* **Study material**:

[Start of Attachment]

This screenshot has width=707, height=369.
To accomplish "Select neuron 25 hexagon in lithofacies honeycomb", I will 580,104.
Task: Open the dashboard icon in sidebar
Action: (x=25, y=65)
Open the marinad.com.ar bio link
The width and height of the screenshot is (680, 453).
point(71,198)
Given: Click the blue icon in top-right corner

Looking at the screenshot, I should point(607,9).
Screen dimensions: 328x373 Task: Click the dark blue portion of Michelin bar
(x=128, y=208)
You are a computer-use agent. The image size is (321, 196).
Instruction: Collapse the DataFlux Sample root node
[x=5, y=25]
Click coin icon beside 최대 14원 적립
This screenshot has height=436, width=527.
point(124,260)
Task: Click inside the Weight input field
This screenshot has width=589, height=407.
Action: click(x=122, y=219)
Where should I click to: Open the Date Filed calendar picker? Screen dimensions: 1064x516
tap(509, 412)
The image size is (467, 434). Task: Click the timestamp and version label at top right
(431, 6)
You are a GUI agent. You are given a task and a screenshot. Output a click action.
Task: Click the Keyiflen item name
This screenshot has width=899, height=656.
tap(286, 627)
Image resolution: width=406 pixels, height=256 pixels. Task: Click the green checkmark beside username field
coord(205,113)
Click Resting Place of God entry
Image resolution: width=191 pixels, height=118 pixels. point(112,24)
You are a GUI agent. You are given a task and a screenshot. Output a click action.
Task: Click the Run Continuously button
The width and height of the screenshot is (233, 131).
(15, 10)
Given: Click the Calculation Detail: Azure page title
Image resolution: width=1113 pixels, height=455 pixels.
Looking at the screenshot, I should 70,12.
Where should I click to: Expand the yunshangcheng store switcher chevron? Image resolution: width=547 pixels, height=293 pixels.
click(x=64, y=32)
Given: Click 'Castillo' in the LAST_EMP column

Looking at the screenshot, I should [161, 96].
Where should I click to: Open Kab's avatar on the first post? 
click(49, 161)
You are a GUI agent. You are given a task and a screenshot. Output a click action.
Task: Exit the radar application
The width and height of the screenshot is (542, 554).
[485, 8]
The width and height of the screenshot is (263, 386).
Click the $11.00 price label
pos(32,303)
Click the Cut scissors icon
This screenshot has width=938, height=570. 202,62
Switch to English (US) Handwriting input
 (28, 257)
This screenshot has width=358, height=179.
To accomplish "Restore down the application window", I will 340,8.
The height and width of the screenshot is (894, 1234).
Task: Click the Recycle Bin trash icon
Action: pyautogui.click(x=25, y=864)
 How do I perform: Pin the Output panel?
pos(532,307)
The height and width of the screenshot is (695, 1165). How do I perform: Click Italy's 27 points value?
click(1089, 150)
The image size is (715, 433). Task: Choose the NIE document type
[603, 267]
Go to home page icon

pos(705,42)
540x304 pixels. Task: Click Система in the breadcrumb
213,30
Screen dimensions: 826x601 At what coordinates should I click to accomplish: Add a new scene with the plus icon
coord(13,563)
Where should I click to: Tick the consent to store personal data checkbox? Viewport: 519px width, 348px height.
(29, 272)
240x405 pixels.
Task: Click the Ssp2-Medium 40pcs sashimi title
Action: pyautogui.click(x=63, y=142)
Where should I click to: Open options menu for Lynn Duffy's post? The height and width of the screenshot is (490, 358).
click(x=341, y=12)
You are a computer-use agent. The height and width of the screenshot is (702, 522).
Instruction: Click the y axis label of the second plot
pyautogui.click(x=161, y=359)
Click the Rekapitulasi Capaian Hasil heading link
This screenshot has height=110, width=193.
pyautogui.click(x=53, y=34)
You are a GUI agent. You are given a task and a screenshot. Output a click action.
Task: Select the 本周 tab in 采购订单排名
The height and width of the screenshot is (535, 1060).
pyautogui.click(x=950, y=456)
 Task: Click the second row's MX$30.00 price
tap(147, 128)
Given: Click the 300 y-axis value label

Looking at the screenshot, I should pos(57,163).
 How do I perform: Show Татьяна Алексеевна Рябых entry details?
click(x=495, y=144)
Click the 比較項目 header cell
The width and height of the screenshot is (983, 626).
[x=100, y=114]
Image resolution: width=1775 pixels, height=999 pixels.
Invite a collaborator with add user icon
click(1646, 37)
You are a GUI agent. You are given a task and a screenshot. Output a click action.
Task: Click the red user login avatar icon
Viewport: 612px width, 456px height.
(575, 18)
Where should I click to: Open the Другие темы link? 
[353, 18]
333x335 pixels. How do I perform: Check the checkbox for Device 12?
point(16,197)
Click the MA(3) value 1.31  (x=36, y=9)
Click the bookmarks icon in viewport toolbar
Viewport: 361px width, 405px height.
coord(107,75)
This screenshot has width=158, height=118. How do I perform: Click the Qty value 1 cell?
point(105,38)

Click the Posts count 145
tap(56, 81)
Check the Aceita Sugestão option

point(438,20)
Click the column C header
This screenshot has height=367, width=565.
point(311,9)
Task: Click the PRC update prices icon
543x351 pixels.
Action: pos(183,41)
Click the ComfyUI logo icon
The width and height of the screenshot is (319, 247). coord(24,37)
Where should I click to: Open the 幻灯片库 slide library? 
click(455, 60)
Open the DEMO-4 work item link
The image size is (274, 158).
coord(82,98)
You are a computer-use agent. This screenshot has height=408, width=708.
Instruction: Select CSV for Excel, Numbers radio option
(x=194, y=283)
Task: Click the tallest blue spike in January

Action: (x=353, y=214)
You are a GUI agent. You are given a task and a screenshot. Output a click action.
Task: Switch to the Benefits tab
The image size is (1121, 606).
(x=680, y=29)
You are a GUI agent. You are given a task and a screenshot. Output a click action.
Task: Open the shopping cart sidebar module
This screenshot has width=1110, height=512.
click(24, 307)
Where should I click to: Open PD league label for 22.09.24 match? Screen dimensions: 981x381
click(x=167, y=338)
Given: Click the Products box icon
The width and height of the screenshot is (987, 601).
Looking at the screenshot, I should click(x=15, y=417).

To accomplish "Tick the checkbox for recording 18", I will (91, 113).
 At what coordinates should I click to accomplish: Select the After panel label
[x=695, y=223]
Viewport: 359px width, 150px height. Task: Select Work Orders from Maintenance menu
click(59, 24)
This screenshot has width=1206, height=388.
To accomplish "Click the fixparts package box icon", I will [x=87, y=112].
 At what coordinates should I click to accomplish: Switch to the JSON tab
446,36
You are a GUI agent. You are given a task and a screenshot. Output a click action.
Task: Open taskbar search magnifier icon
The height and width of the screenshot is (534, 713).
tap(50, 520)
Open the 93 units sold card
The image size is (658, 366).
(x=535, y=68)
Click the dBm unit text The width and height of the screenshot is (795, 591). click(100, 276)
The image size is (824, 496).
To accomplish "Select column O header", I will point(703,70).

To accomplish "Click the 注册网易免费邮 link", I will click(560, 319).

[End of Attachment]

* **Your objective**:
Search the records for the string "computer" and, wherever a line contains it, please copy that line.

* **Response to the exercise**:
You are a computer-use agent. The image size is (321, 196).
You are a computer-use agent. The height and width of the screenshot is (702, 522).
You are a computer-use agent. This screenshot has height=408, width=708.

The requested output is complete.